| JOB |
Format the records from the line containing "Given: Open the Windows Start menu" down to the line containing "Looking at the screenshot, I should 1112,75.", both ends included, as a two-column CSV with the header instruction,response. Give one row per record, putting its text and its answer each in a single quoted field with line breaks replaced by spaces, and leave the pictures out.

============

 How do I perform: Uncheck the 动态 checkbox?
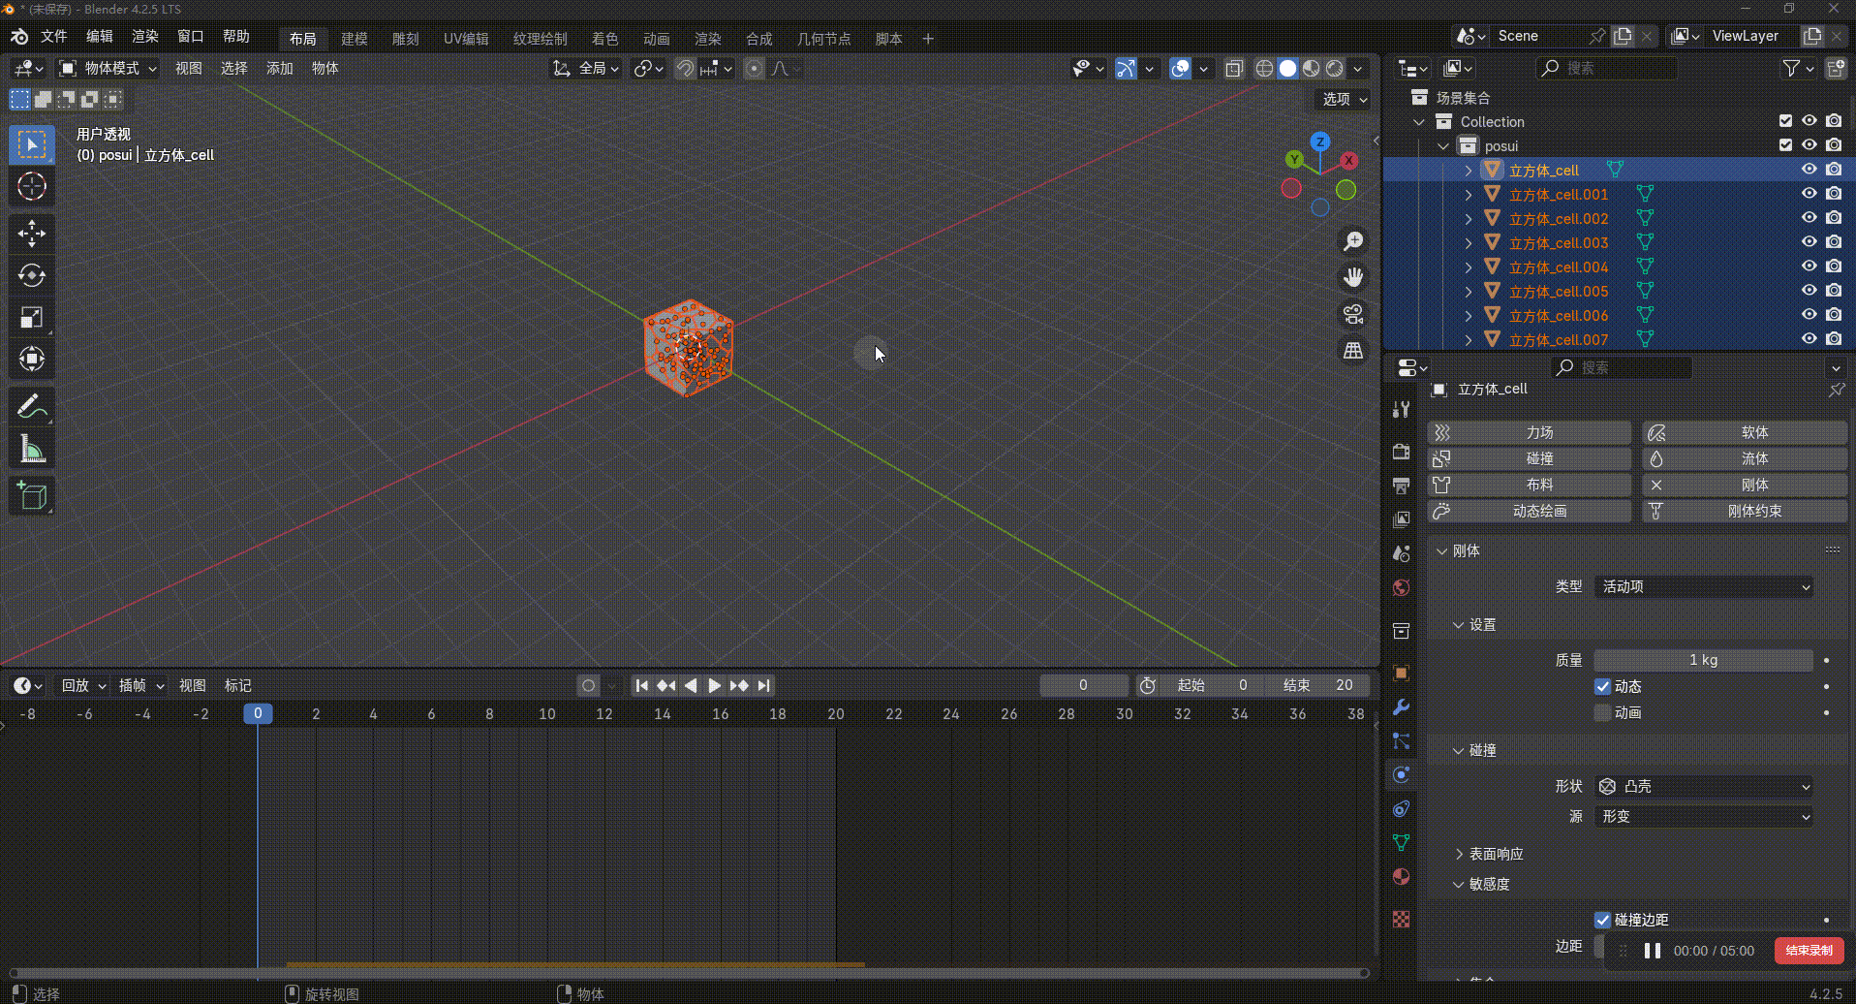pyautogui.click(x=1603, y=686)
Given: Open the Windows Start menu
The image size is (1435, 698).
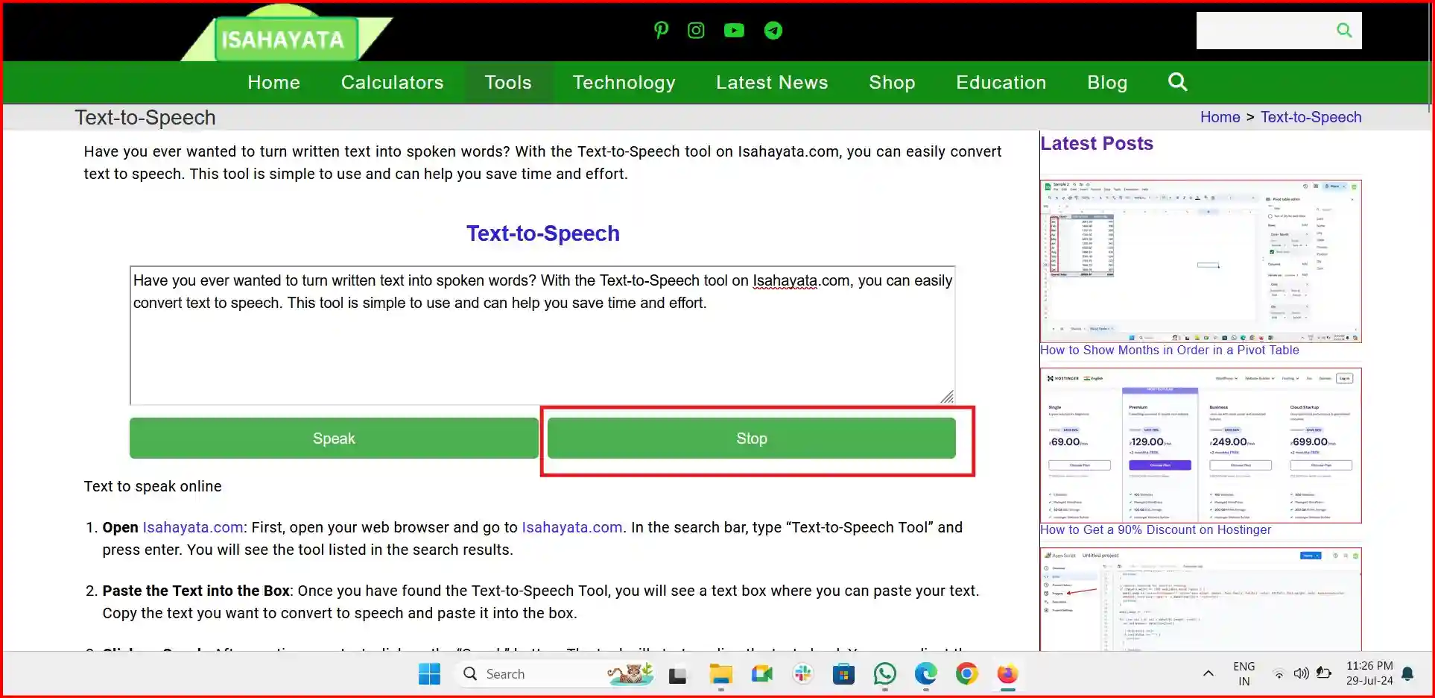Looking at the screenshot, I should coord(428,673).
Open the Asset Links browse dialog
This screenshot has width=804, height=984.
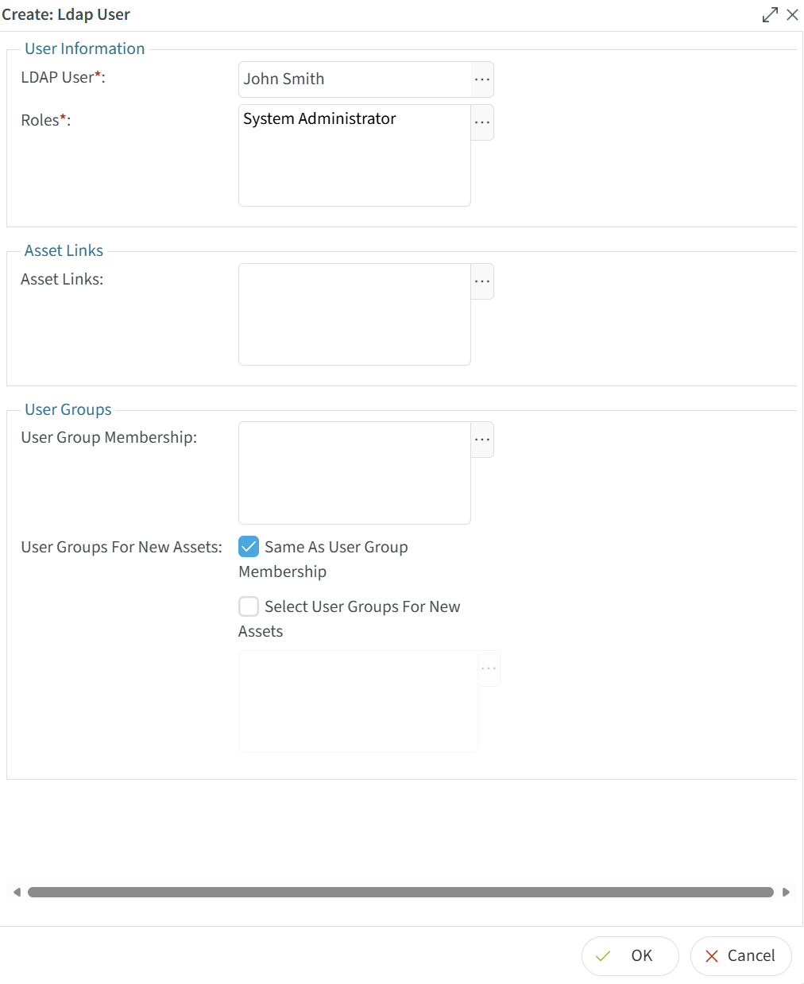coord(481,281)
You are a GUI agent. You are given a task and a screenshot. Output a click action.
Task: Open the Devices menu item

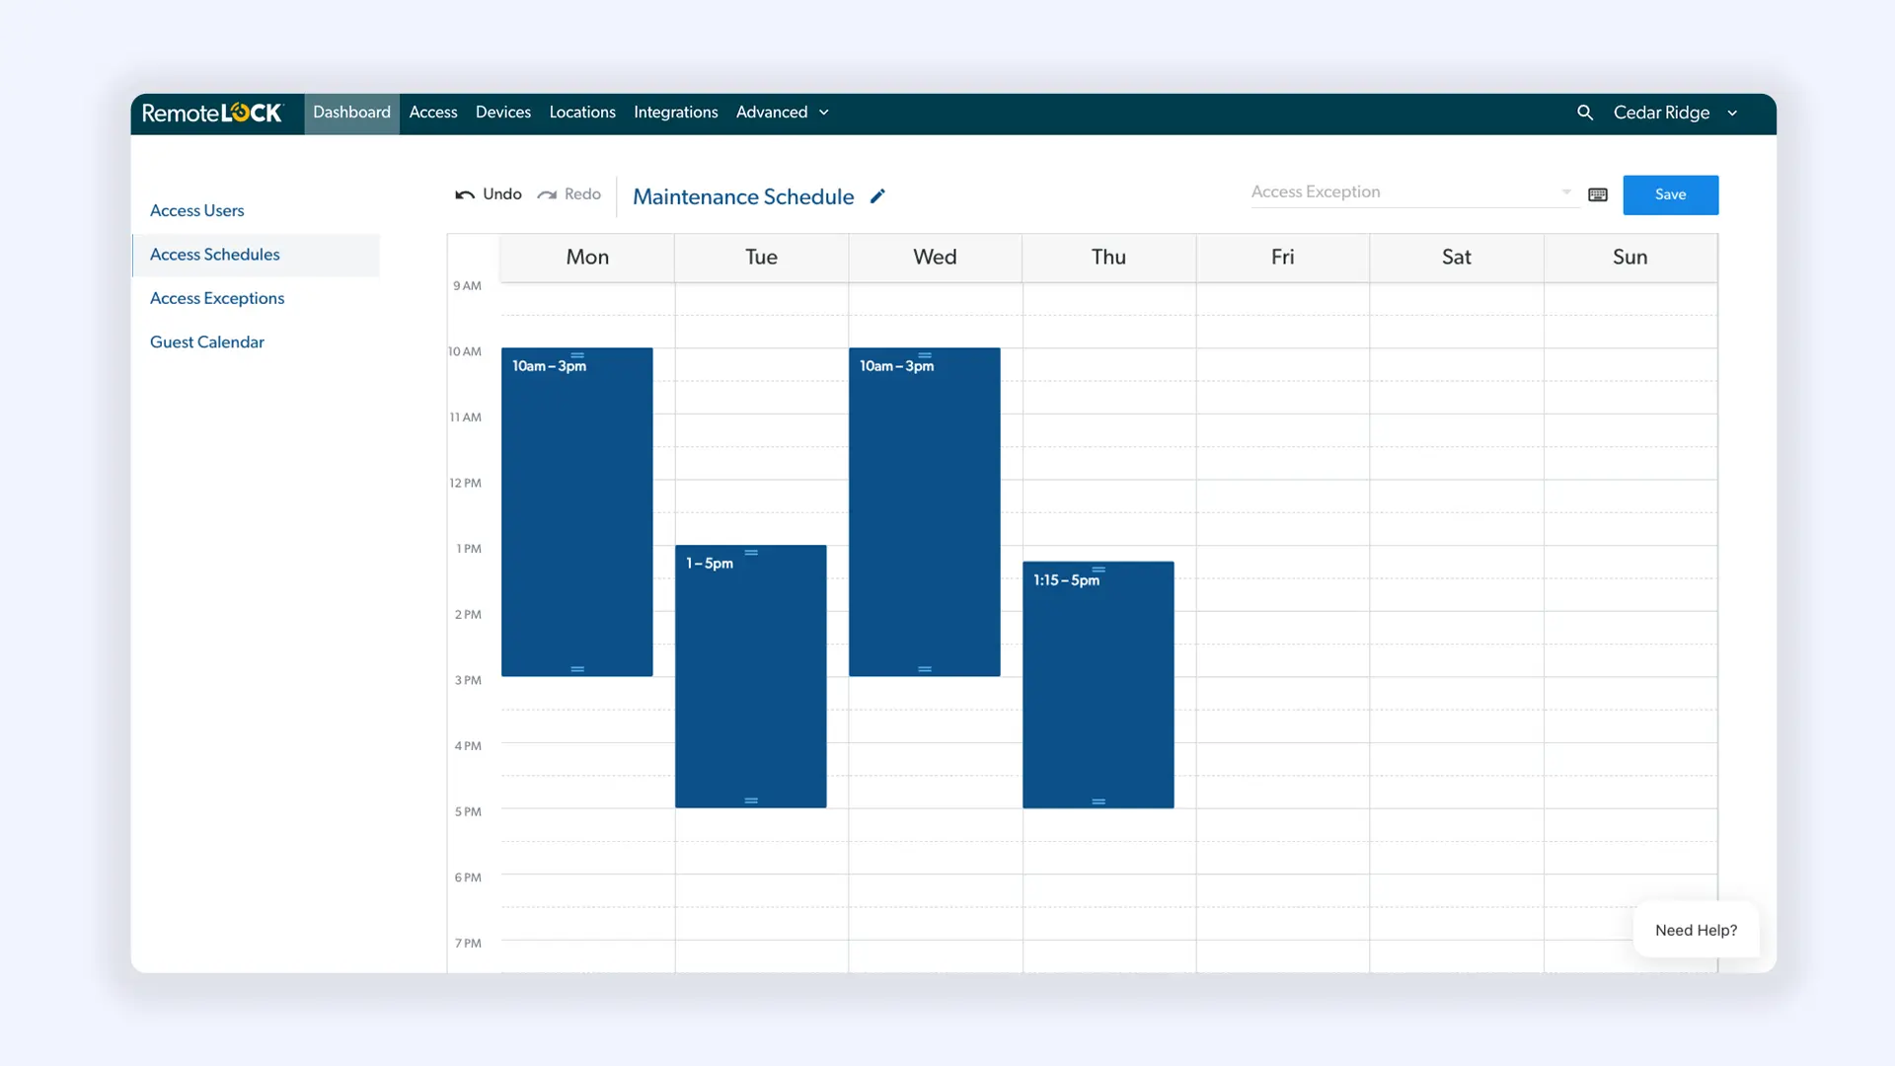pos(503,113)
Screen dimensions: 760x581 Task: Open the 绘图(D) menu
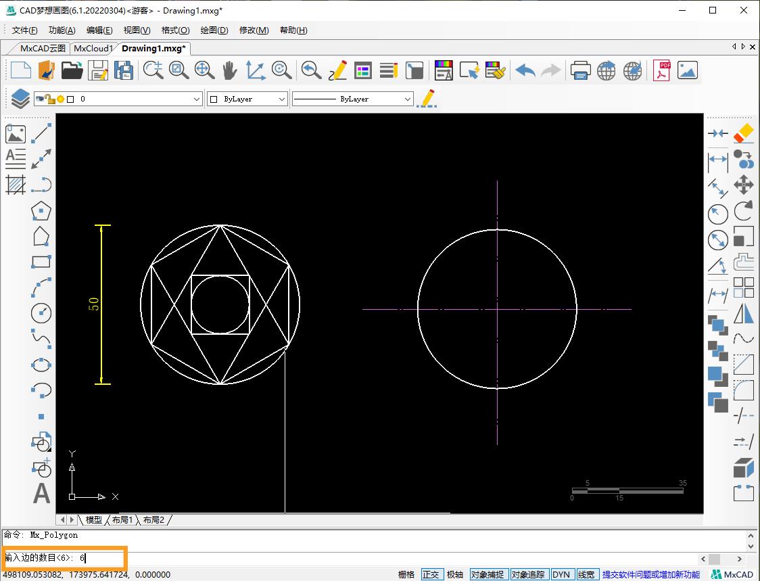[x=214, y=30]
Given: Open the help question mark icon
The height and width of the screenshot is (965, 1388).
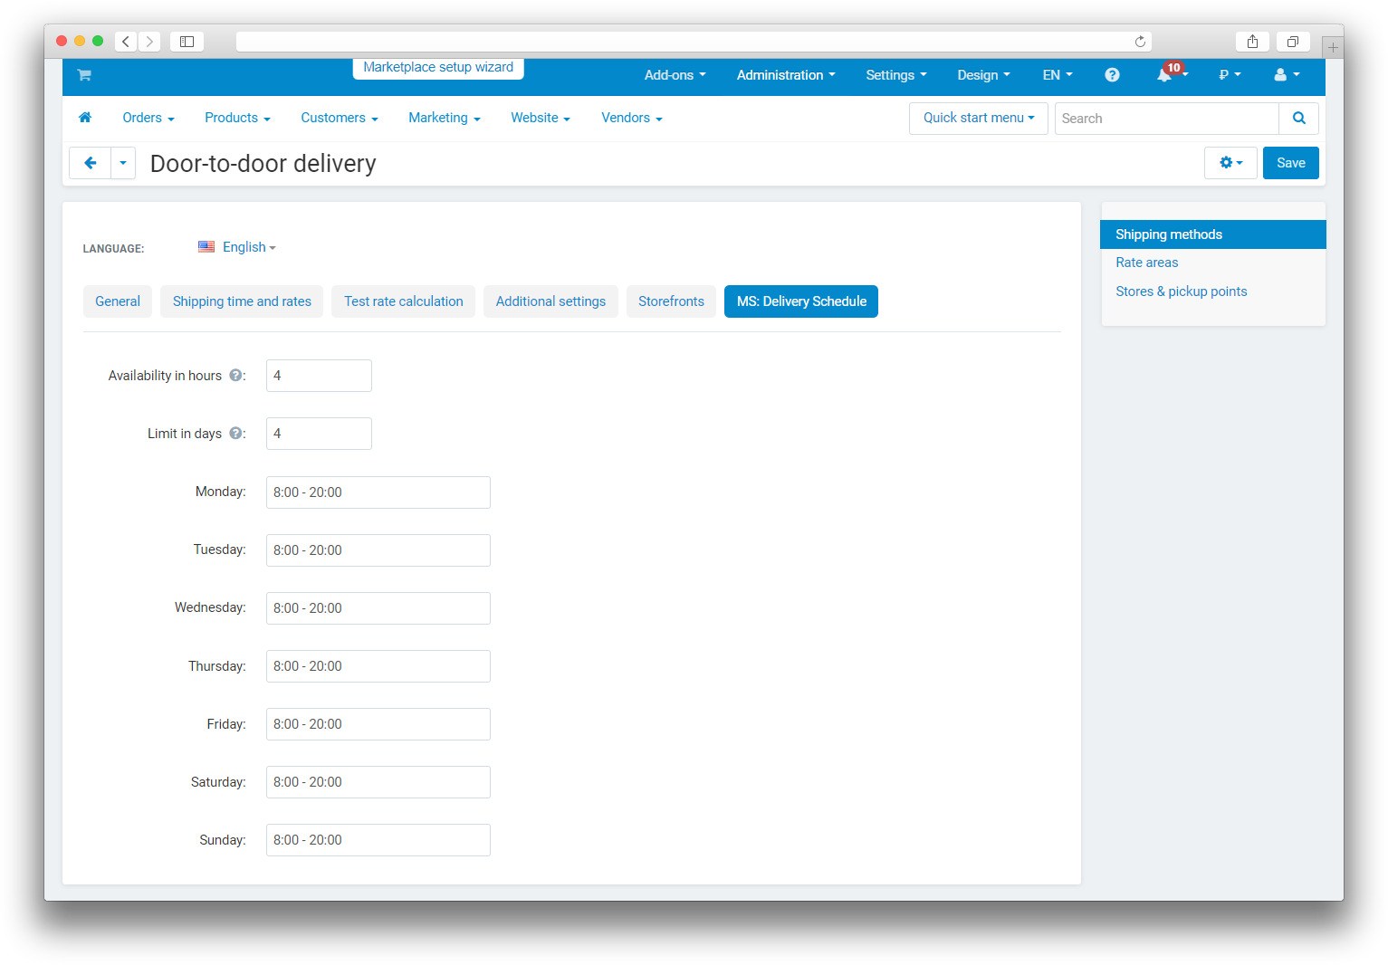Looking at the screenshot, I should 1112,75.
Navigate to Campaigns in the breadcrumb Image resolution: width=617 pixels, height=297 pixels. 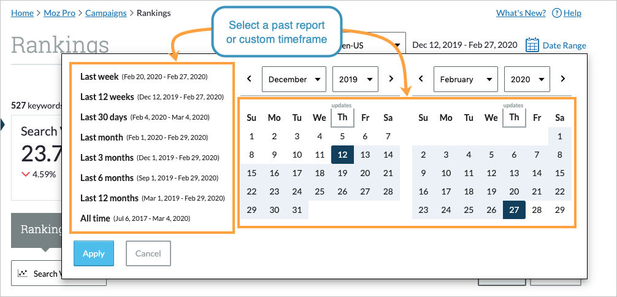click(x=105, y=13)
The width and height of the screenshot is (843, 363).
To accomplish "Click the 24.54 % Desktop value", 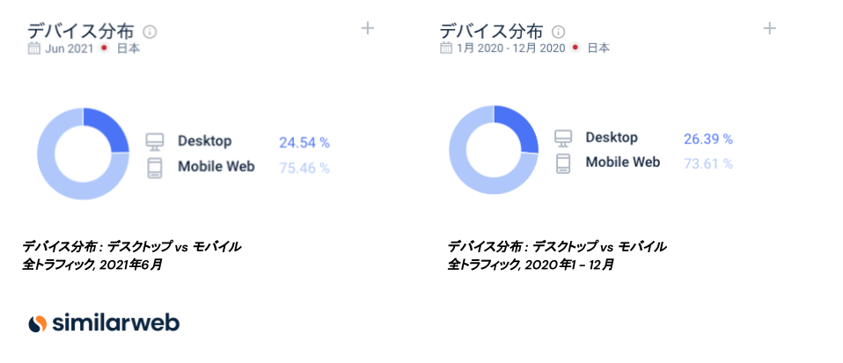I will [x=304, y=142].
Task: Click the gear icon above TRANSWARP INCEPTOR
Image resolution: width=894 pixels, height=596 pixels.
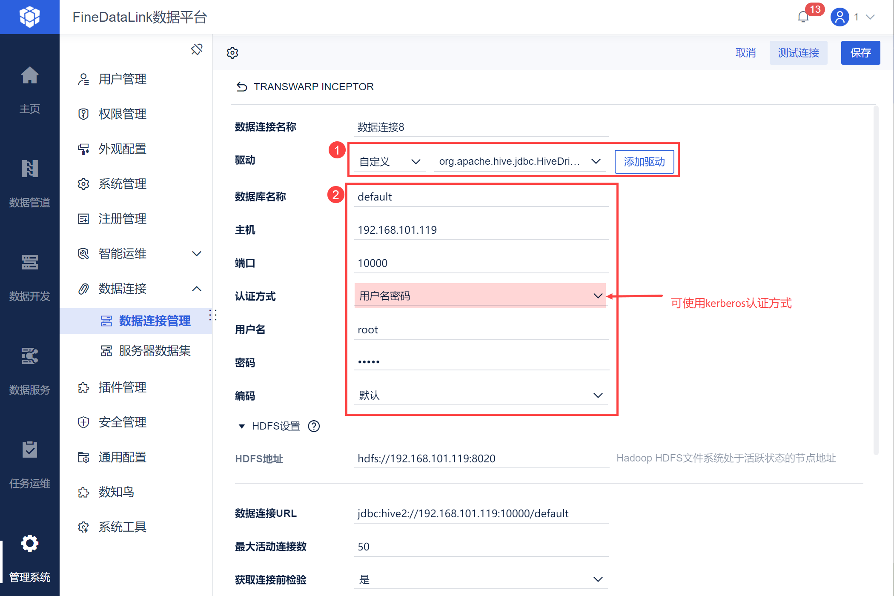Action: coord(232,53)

============

| SOLVED EXERCISE |
instruction,response
"Given: Open the Windows Start menu The image size is (1435, 698).","Looking at the screenshot, I should coord(428,673)."
"Open the Asset Links browse dialog This screenshot has width=804, height=984.","coord(481,281)"
"You are a GUI agent. You are given a task and a screenshot. Output a click action. Task: Open the Devices menu item","pos(503,113)"
"Screen dimensions: 760x581 Task: Open the 绘图(D) menu","[x=214, y=30]"
"Given: Open the help question mark icon The height and width of the screenshot is (965, 1388).","Looking at the screenshot, I should 1112,75."